[Collection entries]
-- Opening Marker --
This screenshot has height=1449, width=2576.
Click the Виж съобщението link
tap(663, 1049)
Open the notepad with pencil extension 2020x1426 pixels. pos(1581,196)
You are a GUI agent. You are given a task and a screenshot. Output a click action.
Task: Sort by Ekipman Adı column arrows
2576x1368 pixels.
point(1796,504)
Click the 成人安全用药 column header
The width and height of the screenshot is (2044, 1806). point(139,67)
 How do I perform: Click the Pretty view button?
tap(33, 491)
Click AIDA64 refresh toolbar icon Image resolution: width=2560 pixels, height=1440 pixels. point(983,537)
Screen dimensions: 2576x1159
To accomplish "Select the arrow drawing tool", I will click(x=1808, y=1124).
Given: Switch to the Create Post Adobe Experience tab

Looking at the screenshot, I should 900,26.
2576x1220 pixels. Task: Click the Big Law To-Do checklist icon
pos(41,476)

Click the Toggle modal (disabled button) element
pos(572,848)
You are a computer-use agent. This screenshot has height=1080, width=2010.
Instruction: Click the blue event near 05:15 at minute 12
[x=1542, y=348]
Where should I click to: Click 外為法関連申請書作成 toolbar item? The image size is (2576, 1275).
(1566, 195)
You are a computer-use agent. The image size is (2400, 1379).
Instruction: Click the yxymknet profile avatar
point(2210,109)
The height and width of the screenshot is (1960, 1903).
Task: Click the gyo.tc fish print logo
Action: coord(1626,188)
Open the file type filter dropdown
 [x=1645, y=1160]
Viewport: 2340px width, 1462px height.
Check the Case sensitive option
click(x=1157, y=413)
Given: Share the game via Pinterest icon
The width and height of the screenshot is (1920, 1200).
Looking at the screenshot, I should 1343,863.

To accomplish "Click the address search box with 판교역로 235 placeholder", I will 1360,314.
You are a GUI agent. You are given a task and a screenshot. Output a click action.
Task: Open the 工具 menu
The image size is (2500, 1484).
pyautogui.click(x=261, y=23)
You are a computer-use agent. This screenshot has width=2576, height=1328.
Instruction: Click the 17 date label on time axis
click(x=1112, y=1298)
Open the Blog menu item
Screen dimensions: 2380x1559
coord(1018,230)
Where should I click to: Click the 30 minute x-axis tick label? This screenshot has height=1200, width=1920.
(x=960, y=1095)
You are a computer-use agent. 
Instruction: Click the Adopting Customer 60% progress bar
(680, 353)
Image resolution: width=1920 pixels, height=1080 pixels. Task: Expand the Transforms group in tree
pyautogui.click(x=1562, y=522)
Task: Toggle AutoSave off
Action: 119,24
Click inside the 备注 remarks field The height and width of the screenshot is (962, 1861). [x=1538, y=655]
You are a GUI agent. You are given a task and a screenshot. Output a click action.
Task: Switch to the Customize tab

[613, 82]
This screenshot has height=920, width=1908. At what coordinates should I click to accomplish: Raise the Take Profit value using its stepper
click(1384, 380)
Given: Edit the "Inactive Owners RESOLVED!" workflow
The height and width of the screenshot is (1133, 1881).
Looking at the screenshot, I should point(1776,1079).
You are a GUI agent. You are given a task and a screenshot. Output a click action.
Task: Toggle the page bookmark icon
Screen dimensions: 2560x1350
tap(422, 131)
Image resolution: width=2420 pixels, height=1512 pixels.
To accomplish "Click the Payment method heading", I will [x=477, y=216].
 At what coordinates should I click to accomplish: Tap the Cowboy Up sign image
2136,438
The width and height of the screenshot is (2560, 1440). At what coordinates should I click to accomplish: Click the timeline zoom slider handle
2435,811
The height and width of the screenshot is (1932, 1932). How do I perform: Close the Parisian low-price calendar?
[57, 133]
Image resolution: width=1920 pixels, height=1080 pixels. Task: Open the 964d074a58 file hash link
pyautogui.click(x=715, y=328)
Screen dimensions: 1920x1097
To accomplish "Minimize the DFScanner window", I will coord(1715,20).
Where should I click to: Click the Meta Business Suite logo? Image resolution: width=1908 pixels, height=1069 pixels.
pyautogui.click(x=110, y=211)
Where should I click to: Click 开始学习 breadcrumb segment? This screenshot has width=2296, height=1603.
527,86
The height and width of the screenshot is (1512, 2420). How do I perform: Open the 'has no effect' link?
-- Closing Marker --
Copy out all the entries exactly once more.

WORKED SOLUTION:
This screenshot has height=1449, width=2576.
Click the Виж съобщението link
tap(663, 1049)
Open the notepad with pencil extension 2020x1426 pixels. pos(1581,196)
You are a GUI agent. You are given a task and a screenshot. Output a click action.
Task: Sort by Ekipman Adı column arrows
2576x1368 pixels.
point(1796,504)
Click the 成人安全用药 column header
The width and height of the screenshot is (2044, 1806). point(139,67)
 How do I perform: Click the Pretty view button?
tap(33, 491)
Click AIDA64 refresh toolbar icon Image resolution: width=2560 pixels, height=1440 pixels. point(983,537)
Screen dimensions: 2576x1159
To accomplish "Select the arrow drawing tool", I will click(x=1808, y=1124).
Given: Switch to the Create Post Adobe Experience tab

Looking at the screenshot, I should 900,26.
2576x1220 pixels. Task: Click the Big Law To-Do checklist icon
pos(41,476)

Click the Toggle modal (disabled button) element
pos(572,848)
You are a computer-use agent. This screenshot has height=1080, width=2010.
Instruction: Click the blue event near 05:15 at minute 12
[x=1542, y=348]
Where should I click to: Click 外為法関連申請書作成 toolbar item? The image size is (2576, 1275).
(1566, 195)
You are a computer-use agent. The image size is (2400, 1379).
Instruction: Click the yxymknet profile avatar
point(2210,109)
The height and width of the screenshot is (1960, 1903).
Task: Click the gyo.tc fish print logo
Action: coord(1626,188)
Open the file type filter dropdown
 [x=1645, y=1160]
Viewport: 2340px width, 1462px height.
Check the Case sensitive option
click(x=1157, y=413)
Given: Share the game via Pinterest icon
The width and height of the screenshot is (1920, 1200).
Looking at the screenshot, I should 1343,863.

To accomplish "Click the address search box with 판교역로 235 placeholder", I will 1360,314.
You are a GUI agent. You are given a task and a screenshot. Output a click action.
Task: Open the 工具 menu
The image size is (2500, 1484).
pyautogui.click(x=261, y=23)
You are a computer-use agent. This screenshot has width=2576, height=1328.
Instruction: Click the 17 date label on time axis
click(x=1112, y=1298)
Open the Blog menu item
Screen dimensions: 2380x1559
coord(1018,230)
Where should I click to: Click the 30 minute x-axis tick label? This screenshot has height=1200, width=1920.
(x=960, y=1095)
You are a computer-use agent. 
Instruction: Click the Adopting Customer 60% progress bar
(680, 353)
Image resolution: width=1920 pixels, height=1080 pixels. Task: Expand the Transforms group in tree
pyautogui.click(x=1562, y=522)
Task: Toggle AutoSave off
Action: 119,24
Click inside the 备注 remarks field The height and width of the screenshot is (962, 1861). [x=1538, y=655]
You are a GUI agent. You are given a task and a screenshot. Output a click action.
Task: Switch to the Customize tab

[613, 82]
This screenshot has height=920, width=1908. At what coordinates should I click to accomplish: Raise the Take Profit value using its stepper
click(1384, 380)
Given: Edit the "Inactive Owners RESOLVED!" workflow
The height and width of the screenshot is (1133, 1881).
Looking at the screenshot, I should point(1776,1079).
You are a GUI agent. You are given a task and a screenshot. Output a click action.
Task: Toggle the page bookmark icon
Screen dimensions: 2560x1350
tap(422, 131)
Image resolution: width=2420 pixels, height=1512 pixels.
To accomplish "Click the Payment method heading", I will [x=477, y=216].
 At what coordinates should I click to accomplish: Tap the Cowboy Up sign image
2136,438
The width and height of the screenshot is (2560, 1440). At what coordinates should I click to accomplish: Click the timeline zoom slider handle
2435,811
The height and width of the screenshot is (1932, 1932). How do I perform: Close the Parisian low-price calendar?
[57, 133]
Image resolution: width=1920 pixels, height=1080 pixels. Task: Open the 964d074a58 file hash link
pyautogui.click(x=715, y=328)
Screen dimensions: 1920x1097
To accomplish "Minimize the DFScanner window", I will coord(1715,20).
Where should I click to: Click the Meta Business Suite logo? Image resolution: width=1908 pixels, height=1069 pixels.
pyautogui.click(x=110, y=211)
Where should I click to: Click 开始学习 breadcrumb segment? This screenshot has width=2296, height=1603.
527,86
The height and width of the screenshot is (1512, 2420). How do I perform: Open the 'has no effect' link?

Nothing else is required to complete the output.